The players did not not approve the deal anyway, leading to an extension of the lockout earlier this week.

NBA cancels first two weeks of season

By Brian Mahoney
Associated Press

NEW YORK — Two weeks of the NBA season are gone and more are in jeopardy because of what Commissioner David Stern calls “the gulf that separates us” in labor negotiations.

Sticking to his deadline, Stern wiped out the first two weeks of the season — exactly 100 games — after more than seven hours of negotiations failed to produce a new labor deal and preserve the Nov. 1 season openers.

The cancellations mark the NBA’s first work stoppage since the 1998-99 season was reduced to 50 games.

Clashing more over the salary cap structure than economics — but still far apart on both — Stern said both sides are “very far apart on virtually all issues. … We just have a gulf that separates us.

“With every day that goes by, I think we need to look at further reductions in what’s left of the season,” he added.

Stern said last week that he would cancel the first two weeks of the season Monday without a new collective bargaining agreement to end the lockout. The two sides expect to remain in contact, but no additional formal talks have been scheduled.

“I started out by saying I’m sorry to report, and I’m sad to report that we’ve canceled the first two weeks,” Stern said. “We certainly hoped it would never come to this. I think that both sides worked hard to get to a better solution. We think that we made very fair proposals. I’m sure the players think the same thing. But the gap is so significant that we just can’t bridge it at this time.”

Union president Derek Fisher agreed, emphasizing that missing any games puts the season in jeopardy. He also stressed this was a lockout, not a strike, and that it was the owners’ decision not to be playing basketball.

“This is not where we choose to be,” he said. “We’re not at a place where a fair deal can be reached with the NBA.”

The cancellation includes all games scheduled to be played through Nov. 14, and affected arenas have been authorized to release dates for those dates.

Based on last year’s average announced attendance leaguewide (just over 17,300 per game) and the average ticket cost last season, those now-canceled 100 games represent nearly $83 million in lost ticket sales — before the first concession or souvenir is sold and before the first car pays to park.

Season-ticket holders, however, get refunds, plus interest, for all canceled games.

Though disappointing to both sides and especially to fans, the result isn’t a complete surprise.

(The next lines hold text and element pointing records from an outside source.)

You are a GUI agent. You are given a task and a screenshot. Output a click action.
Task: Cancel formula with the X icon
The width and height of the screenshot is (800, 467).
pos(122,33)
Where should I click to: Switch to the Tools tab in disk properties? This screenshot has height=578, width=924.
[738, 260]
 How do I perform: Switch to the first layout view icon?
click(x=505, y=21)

The union had warned players for years to save their money, knowing a work stoppage seemed likely, and executive director Billy Hunter repeated that players won’t cave once they start missing pay checks next month.

“I think it goes back to a comment that David made to me several years ago when he said, ‘Look, this is what my owners have to have.’ And I said, ‘The only way you’re going to get that is if you’re prepared to lock us out for a year or two, and (this) indicated to me that they’re willing to do it,” Hunter said. “So my belief, my contention is that everything he’s done has kind of demonstrated that he’s following that script.”

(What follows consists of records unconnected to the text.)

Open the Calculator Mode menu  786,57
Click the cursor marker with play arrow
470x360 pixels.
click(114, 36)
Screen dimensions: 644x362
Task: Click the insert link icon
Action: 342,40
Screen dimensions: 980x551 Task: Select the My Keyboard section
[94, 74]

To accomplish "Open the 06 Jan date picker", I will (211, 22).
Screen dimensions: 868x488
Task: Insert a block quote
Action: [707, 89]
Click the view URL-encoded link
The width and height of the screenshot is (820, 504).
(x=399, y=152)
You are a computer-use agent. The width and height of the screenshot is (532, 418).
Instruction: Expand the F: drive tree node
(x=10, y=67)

With another work stoppage, the NBA risks alienating a fan base that sent the league’s revenues and TV ratings soaring during the 2010-11 season. And the cost of cancellations would be staggering. Deputy Commissioner Adam Silver said the league would lose hundreds of millions of dollars; Hunter estimated players’ losses at $350 million for each month they were locked out.

Now ushers, security personnel, parking lot attendants, concession workers, restaurant employees and others all stand to have their hours cut or join the country’s 14 million unemployed. A few teams also have either trimmed their staffs or instituted sharp pay cuts — some did that as the lockout began — and more layoffs could be forthcoming.

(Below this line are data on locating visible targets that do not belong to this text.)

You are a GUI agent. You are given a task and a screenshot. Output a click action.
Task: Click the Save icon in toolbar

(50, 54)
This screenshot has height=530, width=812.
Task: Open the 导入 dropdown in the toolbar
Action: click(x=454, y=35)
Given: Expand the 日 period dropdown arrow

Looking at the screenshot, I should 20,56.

Hunter said he didn’t think the full season was in jeopardy yet and stressed it would be a mistake for the NBA to risk it coming off a season when revenues and TV ratings soared.

“I think it would be foolish for them to kill the season, and we’re coming off the best season in the history of the NBA and I’m not so sure in this kind of economy that if there is a protracted lockout whether the league will recover,” he said. “It took us a while to recover from the ’98 lockout, and I think it will take us even longer to recover this time around.”

For the second straight day the sides focused on system issues instead of the division of revenue split. Stern rattled off concessions the league had made there, allowing guaranteed contracts, not rolling back salaries and giving players an option to shorten the deal. Players say they moved there, too, offering to reduce the value of the midlevel exception to $5 million for a maximum of four years, and reducing contract lengths to five years for players re-signing with their own teams to four years for changing teams. The league wants those, currently six and five, down to four and three.

Insisting it needs a system that allows all teams to compete no matter the market size, Stern and Silver said the sides are still apart on annual raises for players and the luxury tax for teams. Players counter that the league’s idea of making the luxury tax more severe would have acted as hard cap, scaring too many teams from spending above the cap level.

“We’re surprised that’s what still separates us,” Silver said. “We would think that the players in this league would also want a system in which players on every team, if they play for well imagined teams, are on equal footing. I think it’ll create a better game, and we think it’ll create for hope for more fans in more community and it’ll ultimately lead to more interest in our game.”

Stern said the players still proposed they get 53 percent of revenues, whereas the league proposed they get 47 percent. The two sides had discussed a 50-50 split last week, but only in informal discussions, and given each BRI point was worth roughly $40 million last season, the gap between 3 points and 6 points is about $120 million in the first year of a deal.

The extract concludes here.